### Challenge
Repeat the lines below without any change, beginning with the first line of the data and ending after the line that contains "Action: pyautogui.click(x=506, y=147)". Include both of those lines.

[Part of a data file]
***

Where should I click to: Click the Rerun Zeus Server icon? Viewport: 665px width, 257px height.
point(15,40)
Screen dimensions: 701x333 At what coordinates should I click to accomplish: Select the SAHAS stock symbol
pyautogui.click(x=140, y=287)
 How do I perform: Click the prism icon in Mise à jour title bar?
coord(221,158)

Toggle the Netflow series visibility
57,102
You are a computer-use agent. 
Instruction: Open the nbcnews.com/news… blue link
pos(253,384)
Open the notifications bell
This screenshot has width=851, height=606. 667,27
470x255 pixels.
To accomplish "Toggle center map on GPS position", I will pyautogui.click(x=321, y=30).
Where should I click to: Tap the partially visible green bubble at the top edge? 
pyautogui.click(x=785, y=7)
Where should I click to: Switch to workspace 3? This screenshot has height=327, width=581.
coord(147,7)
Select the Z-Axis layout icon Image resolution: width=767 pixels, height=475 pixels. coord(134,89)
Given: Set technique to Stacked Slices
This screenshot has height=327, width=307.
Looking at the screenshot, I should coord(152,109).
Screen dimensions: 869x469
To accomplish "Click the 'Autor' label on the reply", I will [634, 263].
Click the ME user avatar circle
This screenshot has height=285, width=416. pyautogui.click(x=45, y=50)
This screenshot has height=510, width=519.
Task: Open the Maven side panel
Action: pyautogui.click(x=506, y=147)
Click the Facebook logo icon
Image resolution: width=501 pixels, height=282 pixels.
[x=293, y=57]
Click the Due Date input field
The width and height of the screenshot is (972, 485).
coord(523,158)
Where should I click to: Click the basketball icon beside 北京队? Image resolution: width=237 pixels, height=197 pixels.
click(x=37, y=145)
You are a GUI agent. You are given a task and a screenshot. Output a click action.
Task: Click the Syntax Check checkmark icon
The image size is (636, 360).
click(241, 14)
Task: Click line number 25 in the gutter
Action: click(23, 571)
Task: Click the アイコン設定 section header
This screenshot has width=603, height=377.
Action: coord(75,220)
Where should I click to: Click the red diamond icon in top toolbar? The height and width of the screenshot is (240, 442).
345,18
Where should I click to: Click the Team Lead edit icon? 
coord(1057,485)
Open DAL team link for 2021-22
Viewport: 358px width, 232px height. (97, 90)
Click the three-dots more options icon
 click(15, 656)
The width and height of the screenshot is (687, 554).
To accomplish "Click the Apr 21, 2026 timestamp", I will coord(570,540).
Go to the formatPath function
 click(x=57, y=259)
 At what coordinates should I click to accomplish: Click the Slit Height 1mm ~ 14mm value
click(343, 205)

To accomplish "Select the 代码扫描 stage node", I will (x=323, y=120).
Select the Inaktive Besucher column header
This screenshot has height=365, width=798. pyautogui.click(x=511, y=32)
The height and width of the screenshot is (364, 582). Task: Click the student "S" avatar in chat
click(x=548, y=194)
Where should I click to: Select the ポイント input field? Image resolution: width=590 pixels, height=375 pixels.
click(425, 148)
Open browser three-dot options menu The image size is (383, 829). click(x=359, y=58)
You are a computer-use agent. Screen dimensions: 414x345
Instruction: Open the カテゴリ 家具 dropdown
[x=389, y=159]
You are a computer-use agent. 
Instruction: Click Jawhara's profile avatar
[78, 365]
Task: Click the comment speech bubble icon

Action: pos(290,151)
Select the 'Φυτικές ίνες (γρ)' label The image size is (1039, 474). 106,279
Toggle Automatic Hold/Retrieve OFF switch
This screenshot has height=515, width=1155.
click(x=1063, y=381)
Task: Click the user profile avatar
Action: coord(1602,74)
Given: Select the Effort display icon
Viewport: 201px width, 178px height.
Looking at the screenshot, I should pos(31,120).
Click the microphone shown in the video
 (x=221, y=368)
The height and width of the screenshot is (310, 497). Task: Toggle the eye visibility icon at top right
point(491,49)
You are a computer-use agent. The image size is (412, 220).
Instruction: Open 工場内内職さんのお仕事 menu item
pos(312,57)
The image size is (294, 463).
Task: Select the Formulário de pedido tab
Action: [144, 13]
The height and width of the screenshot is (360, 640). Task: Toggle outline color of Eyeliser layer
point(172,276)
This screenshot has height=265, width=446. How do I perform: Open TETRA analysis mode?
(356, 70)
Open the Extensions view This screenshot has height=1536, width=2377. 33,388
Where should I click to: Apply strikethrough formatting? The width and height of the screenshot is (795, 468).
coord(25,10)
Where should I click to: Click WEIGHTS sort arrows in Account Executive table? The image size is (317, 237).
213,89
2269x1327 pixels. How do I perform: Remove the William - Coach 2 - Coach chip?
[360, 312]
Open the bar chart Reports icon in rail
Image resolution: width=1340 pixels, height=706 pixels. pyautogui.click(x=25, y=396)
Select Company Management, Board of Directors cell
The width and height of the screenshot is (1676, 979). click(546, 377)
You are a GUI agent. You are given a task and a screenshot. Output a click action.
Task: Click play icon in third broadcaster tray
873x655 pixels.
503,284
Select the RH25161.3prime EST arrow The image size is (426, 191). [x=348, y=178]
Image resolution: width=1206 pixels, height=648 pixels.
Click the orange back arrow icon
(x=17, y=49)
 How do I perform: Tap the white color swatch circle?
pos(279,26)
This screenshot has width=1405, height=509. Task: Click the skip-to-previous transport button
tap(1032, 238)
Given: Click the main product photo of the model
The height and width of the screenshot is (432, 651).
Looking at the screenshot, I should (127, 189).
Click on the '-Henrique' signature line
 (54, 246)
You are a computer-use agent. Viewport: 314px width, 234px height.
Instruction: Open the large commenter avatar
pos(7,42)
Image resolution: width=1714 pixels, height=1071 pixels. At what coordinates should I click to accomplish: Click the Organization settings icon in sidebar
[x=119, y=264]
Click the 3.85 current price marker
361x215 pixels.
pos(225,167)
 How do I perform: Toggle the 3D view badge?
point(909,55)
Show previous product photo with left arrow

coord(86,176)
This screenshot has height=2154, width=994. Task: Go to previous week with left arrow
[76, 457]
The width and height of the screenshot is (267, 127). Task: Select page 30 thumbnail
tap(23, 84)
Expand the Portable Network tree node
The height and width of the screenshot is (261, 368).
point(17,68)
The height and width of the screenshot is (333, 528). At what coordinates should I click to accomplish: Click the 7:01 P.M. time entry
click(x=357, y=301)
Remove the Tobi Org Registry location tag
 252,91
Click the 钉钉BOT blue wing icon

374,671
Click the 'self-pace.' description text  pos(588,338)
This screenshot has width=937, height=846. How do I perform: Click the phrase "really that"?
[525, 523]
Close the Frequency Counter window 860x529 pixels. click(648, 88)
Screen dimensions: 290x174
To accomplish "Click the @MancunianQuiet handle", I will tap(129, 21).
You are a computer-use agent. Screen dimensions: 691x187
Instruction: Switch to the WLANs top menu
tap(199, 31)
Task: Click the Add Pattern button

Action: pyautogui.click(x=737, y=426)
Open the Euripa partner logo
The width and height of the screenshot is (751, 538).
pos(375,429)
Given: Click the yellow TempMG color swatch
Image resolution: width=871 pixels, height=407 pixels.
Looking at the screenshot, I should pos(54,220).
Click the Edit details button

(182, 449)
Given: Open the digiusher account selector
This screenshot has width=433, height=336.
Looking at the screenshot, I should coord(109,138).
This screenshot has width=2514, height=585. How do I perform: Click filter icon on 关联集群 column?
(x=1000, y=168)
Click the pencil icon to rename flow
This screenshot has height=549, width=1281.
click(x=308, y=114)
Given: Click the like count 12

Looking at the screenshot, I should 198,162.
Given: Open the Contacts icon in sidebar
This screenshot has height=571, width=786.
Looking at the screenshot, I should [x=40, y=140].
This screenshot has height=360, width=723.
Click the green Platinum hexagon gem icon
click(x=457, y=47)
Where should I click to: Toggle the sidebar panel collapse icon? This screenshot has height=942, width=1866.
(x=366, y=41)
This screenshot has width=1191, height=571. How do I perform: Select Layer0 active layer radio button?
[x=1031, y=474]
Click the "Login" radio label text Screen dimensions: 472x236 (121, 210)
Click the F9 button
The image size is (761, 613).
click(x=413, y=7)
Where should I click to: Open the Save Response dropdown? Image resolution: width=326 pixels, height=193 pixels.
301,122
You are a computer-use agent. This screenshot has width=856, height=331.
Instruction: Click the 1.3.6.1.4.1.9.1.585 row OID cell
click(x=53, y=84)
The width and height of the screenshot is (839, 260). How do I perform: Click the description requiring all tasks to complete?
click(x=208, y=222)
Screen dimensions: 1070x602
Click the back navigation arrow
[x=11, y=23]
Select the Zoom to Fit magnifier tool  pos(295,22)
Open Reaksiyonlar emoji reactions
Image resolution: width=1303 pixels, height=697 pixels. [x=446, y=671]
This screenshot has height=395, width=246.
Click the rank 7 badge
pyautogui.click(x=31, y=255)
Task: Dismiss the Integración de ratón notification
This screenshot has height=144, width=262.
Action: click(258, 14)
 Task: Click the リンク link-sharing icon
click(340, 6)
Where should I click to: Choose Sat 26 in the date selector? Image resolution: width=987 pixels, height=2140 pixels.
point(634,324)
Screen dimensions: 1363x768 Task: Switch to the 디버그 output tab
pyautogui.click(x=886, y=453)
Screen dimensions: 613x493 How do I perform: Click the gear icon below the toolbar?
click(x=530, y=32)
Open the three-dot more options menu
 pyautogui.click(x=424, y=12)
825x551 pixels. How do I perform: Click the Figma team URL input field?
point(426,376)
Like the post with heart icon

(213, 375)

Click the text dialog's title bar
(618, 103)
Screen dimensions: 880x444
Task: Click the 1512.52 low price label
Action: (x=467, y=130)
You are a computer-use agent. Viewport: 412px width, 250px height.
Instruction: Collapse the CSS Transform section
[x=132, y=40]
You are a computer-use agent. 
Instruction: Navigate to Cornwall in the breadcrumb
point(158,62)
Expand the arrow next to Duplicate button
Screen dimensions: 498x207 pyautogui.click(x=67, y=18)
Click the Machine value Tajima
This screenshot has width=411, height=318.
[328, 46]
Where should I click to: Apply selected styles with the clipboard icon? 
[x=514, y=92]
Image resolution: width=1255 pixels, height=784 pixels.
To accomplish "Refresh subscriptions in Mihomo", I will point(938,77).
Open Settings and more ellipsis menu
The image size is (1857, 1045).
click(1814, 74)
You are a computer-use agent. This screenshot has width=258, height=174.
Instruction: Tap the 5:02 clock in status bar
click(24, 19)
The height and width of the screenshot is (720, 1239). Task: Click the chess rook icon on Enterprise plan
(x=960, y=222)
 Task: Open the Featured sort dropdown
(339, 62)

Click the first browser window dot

***

### Exercise output
Where should I click to: Click the Rerun Zeus Server icon? Viewport: 665px width, 257px height.
point(15,40)
Screen dimensions: 701x333 At what coordinates should I click to accomplish: Select the SAHAS stock symbol
pyautogui.click(x=140, y=287)
 How do I perform: Click the prism icon in Mise à jour title bar?
coord(221,158)

Toggle the Netflow series visibility
57,102
You are a computer-use agent. 
Instruction: Open the nbcnews.com/news… blue link
pos(253,384)
Open the notifications bell
This screenshot has width=851, height=606. 667,27
470x255 pixels.
To accomplish "Toggle center map on GPS position", I will pyautogui.click(x=321, y=30).
Where should I click to: Tap the partially visible green bubble at the top edge? 
pyautogui.click(x=785, y=7)
Where should I click to: Switch to workspace 3? This screenshot has height=327, width=581.
coord(147,7)
Select the Z-Axis layout icon Image resolution: width=767 pixels, height=475 pixels. coord(134,89)
Given: Set technique to Stacked Slices
This screenshot has height=327, width=307.
Looking at the screenshot, I should coord(152,109).
Screen dimensions: 869x469
To accomplish "Click the 'Autor' label on the reply", I will [634, 263].
Click the ME user avatar circle
This screenshot has height=285, width=416. pyautogui.click(x=45, y=50)
This screenshot has height=510, width=519.
Task: Open the Maven side panel
Action: pyautogui.click(x=506, y=147)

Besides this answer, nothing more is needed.